Ill-Fate

It is an everlasting disturbing effect on the mind when we see someone’s death in front of our eyes. And worse if you see the president passing away in front of you. Robert Todd Lincoln, Abraham Lincoln’s son, was present not only at the time of his father’s death but was also an eye-witness to the assassination of President James A. Garfield. And that was not the last either. In 1901, when President William McKinley was fatally shot, Lincoln happened to be in the same place. 

The Civil War

The bloodiest four years of America, the Civil War, broke out in 1861 with the First Battle of Bull Run which started from a 46-year-old grocer Wilmer McLean’s farm in Manassas, Virginia. Scared for his life, McLean left Manassas and moved to Appomattox with his wife and children. He felt safe in his new home even when the whole nation was upside-down.
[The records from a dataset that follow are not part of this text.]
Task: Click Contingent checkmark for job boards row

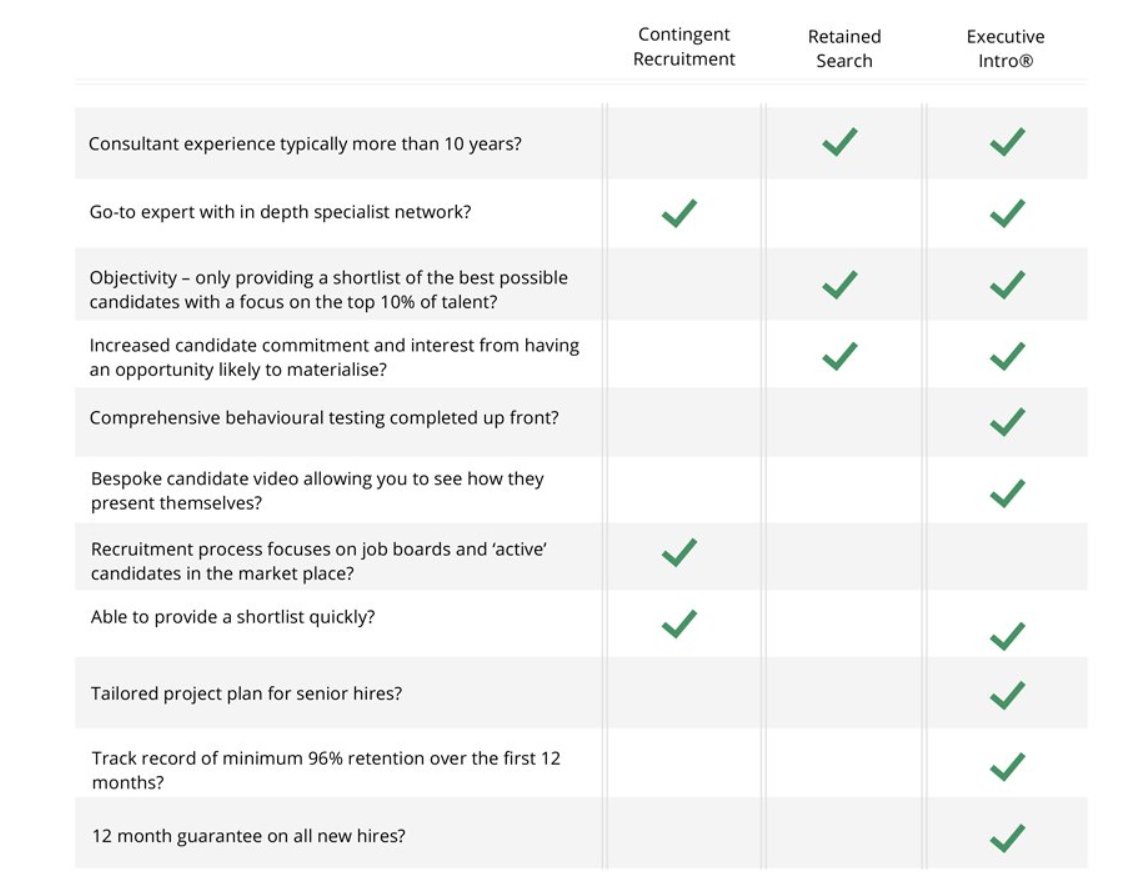Action: pos(679,552)
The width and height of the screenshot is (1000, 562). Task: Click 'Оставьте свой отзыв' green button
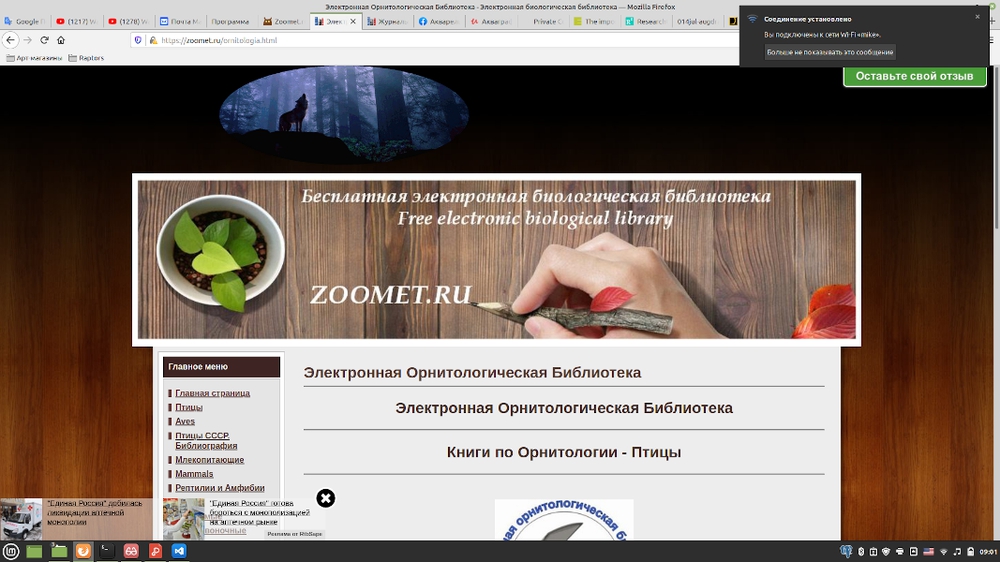click(x=914, y=76)
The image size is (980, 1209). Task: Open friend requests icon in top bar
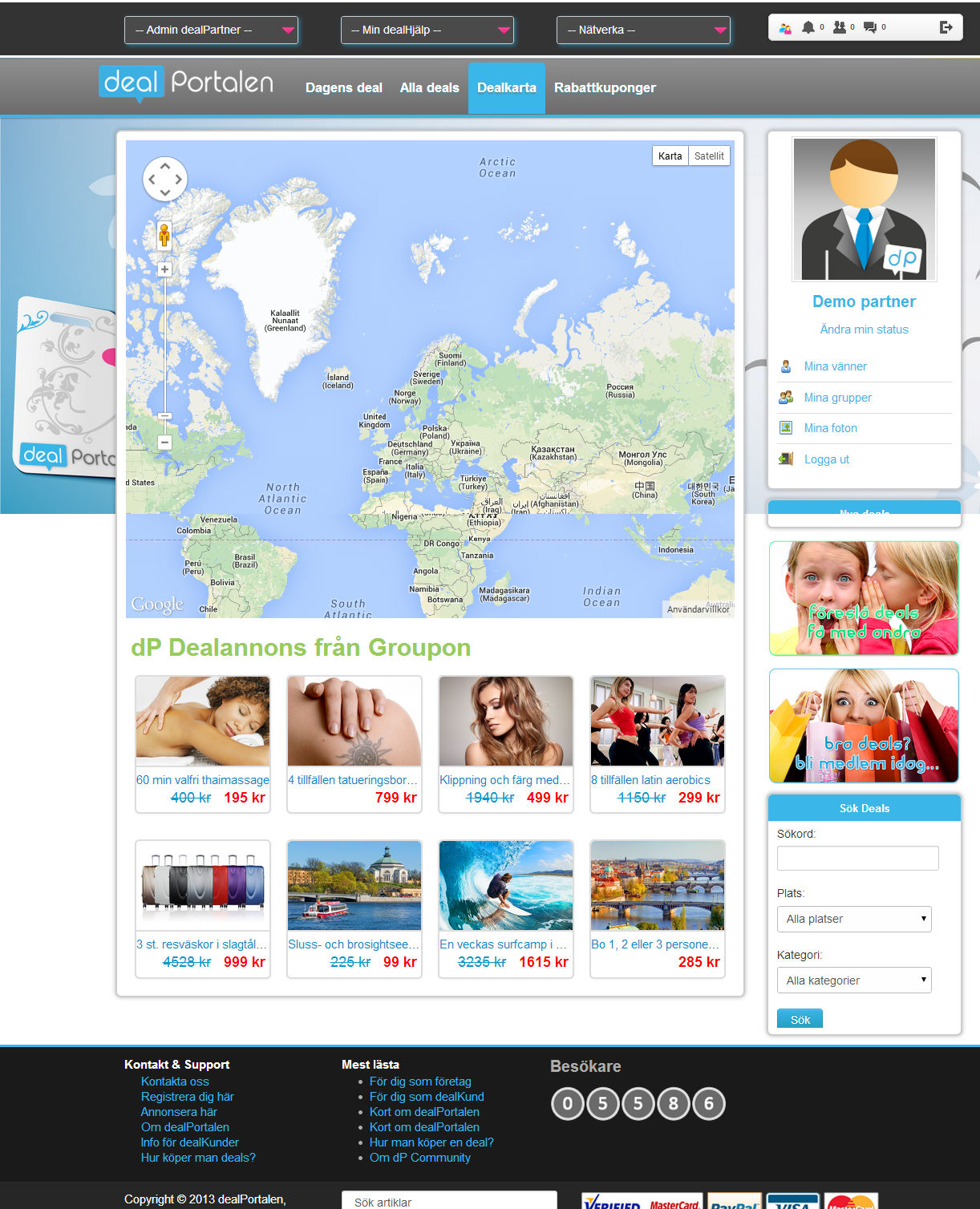point(840,27)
But the safety was short-lived because the war came to a closure in 1865 at the Appomattox courthouse which was just steps away from McLean’s house. The war started and ended in front of McLean’s house.

Mark Twain

The great writer Mark Twain was born on 30th November 1835, the same year when Halley’s Comet passed by the Earth. It is said that the comet passes every 75 years by the earth. Twain wrote in his autobiography, “I came in with Halley’s Comet in 1835. It is coming again next year, and I expect to go out with it. It will be the greatest disappointment of my life if I don’t go out with Halley’s Comet. The Almighty has said, no doubt: “Now here are these two unaccountable freaks; they came in together, they must go out together.” And indeed, he died of a heart attack on 21st April 1910. 

Saver And Murderer

Abraham Lincoln was assassinated by John Wilkes Booth on April 14, 1865. Just one year before the assassination, John Wilkes’ brother Edwin Booth (left) had saved the life of nobody else but Lincoln’s own son Robert Todd (right) when he was just about to fall from onto the train tracks in Washington D.C.

Juxtaposition

One of the best works of Edgar Allan Poe, The Narrative of Arthur Gordon Pym of Nantucket, 1838, has a scene wherein the whole crew, after the accident of their ship, kills, cuts, and eats a cabin boy named Richard Parker. Around forty years later, cannibalism happened in real life when a large wave hit and destroyed the ship Mignonette. The victim? A boy named Richard Parker.

The Unsinkable Woman

Violet Jessop who served as a stewardess at the British Red Cross was known all through her youth for being at the wrong place at the wrong time, and bringing bad luck with her, especially when she was to serve in ships. Violet was one person who was present during the shipwreck of RMS Titanic, HMHS Britannic, and even RMS Olympic. She survived all three shipwrecks.